Boise Cascade Corp., 507 A.2d 576, 577 (Me. 1986) (citing the Restatement
(Second) of Torts § 343A(1) (1965)).
	[¶13]  In the circumstances of this case, the defendants cannot be
held to a duty to warn about an open and obvious condition of the mobile
home to someone like Coffin, who was in the business of transporting and
setting up mobile homes.  Indeed, Coffin does not allege that the cause of his
injury was hidden, or that he should not have been aware of its existence. 
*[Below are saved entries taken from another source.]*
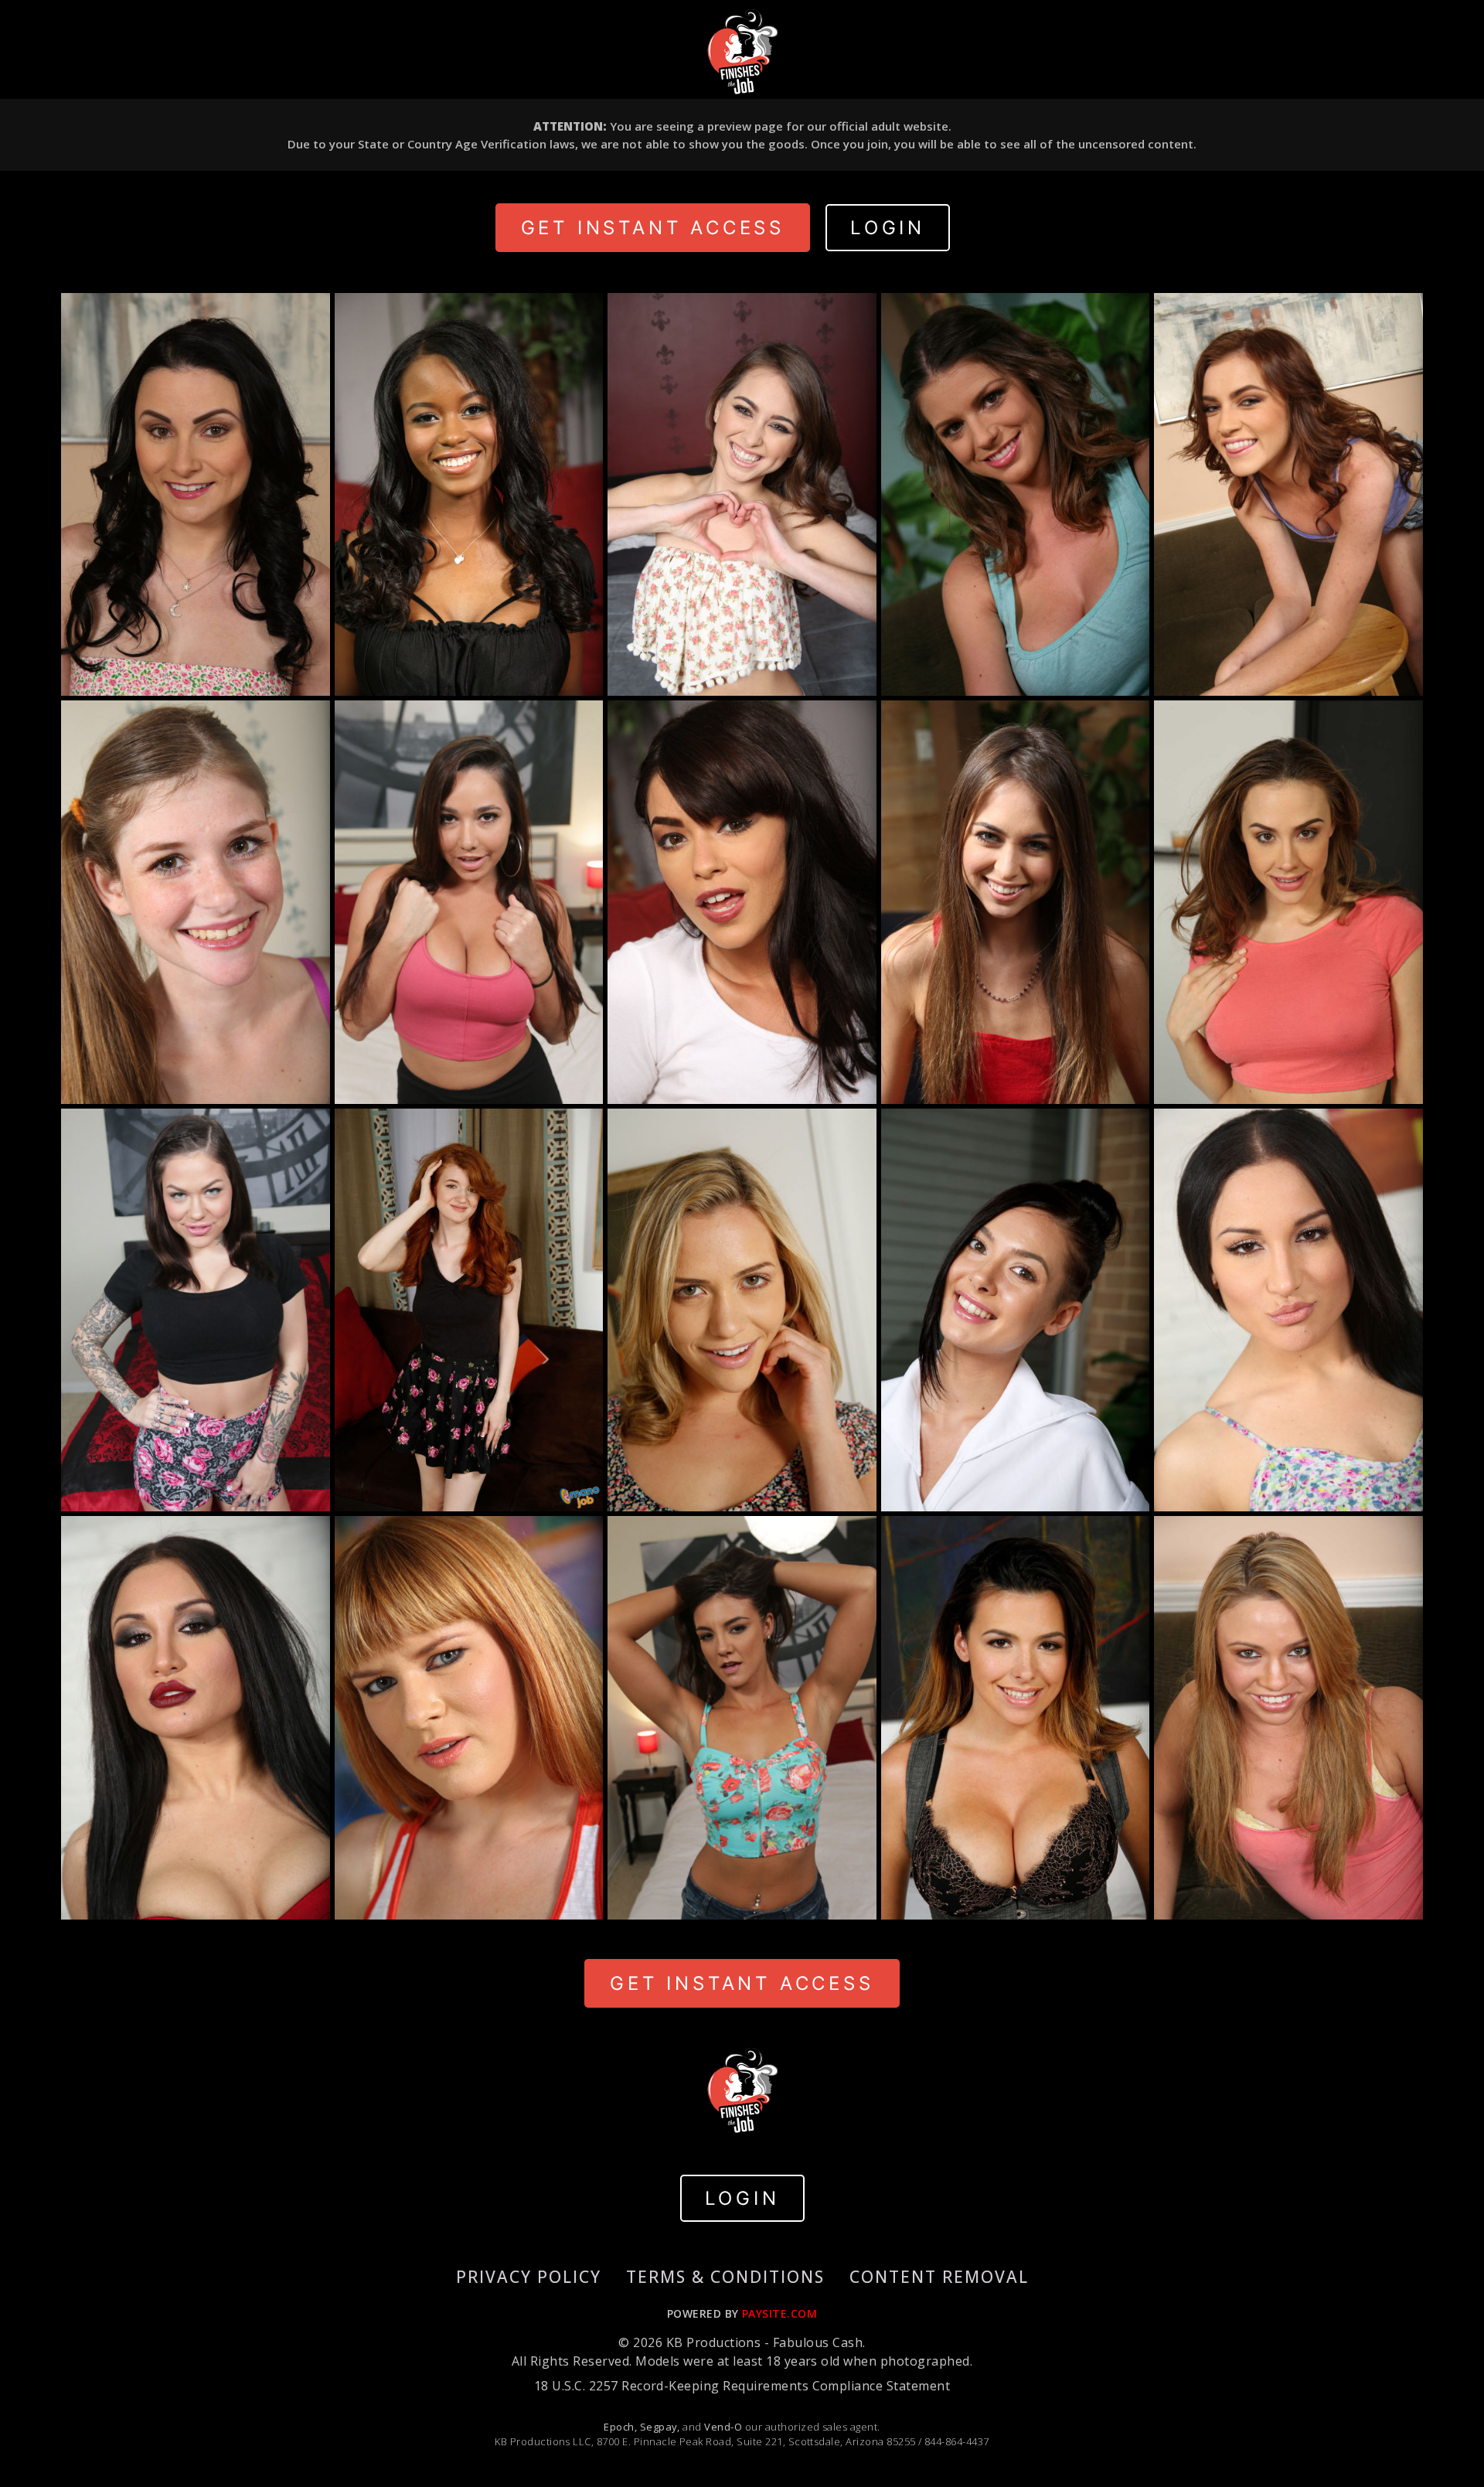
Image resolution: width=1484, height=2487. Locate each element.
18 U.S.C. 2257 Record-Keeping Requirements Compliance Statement (742, 2385)
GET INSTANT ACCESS (653, 227)
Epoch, (620, 2427)
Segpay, (660, 2427)
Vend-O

The mobile home did not shift and fall on his leg until he commenced the
work of preparing it for transport.  Coffin did not check to see if both sides
of the mobile home were trigged before starting the operation, even though
he admitted that it is the normal practice of someone in his business to do
so.  The defendants cannot be held to a standard that requires them to have
anticipated that Coffin would proceed to prepare the mobile home for
transport without checking to see that it was properly trigged.  The
Superior Court correctly concluded as a matter of law that the defendants
had no duty to warn Coffin of the condition of the mobile home, and
properly entered a summary judgment.
	The entry is:
			Judgment affirmed.

Attorney for plaintiff: Sheldon J. Tepler, Esq. Hardy Wolf & Downing, P.A. P O Box 3065 Lewiston, ME 04243-3065 Attorney for defendant: Elizabeth A. Germani, Esq. Germani & Riggle, LLC 4 Milk Street Portland, ME 04401
FOOTNOTES******************************** {1} . Ricker Associates and A-1 Crane Corporation transported the mobile home onto Lariat's property. The complaint included counts against them, alleging that they had a duty to park, immobilize, and stabilize the mobile home in a reasonably safe manner. Both counts were dismissed. {2} . To trig is "to prevent (a wheel, cask, etc.) from rolling by placing a wedge, stone, etc." New World Dictionary (2d ed. 1978).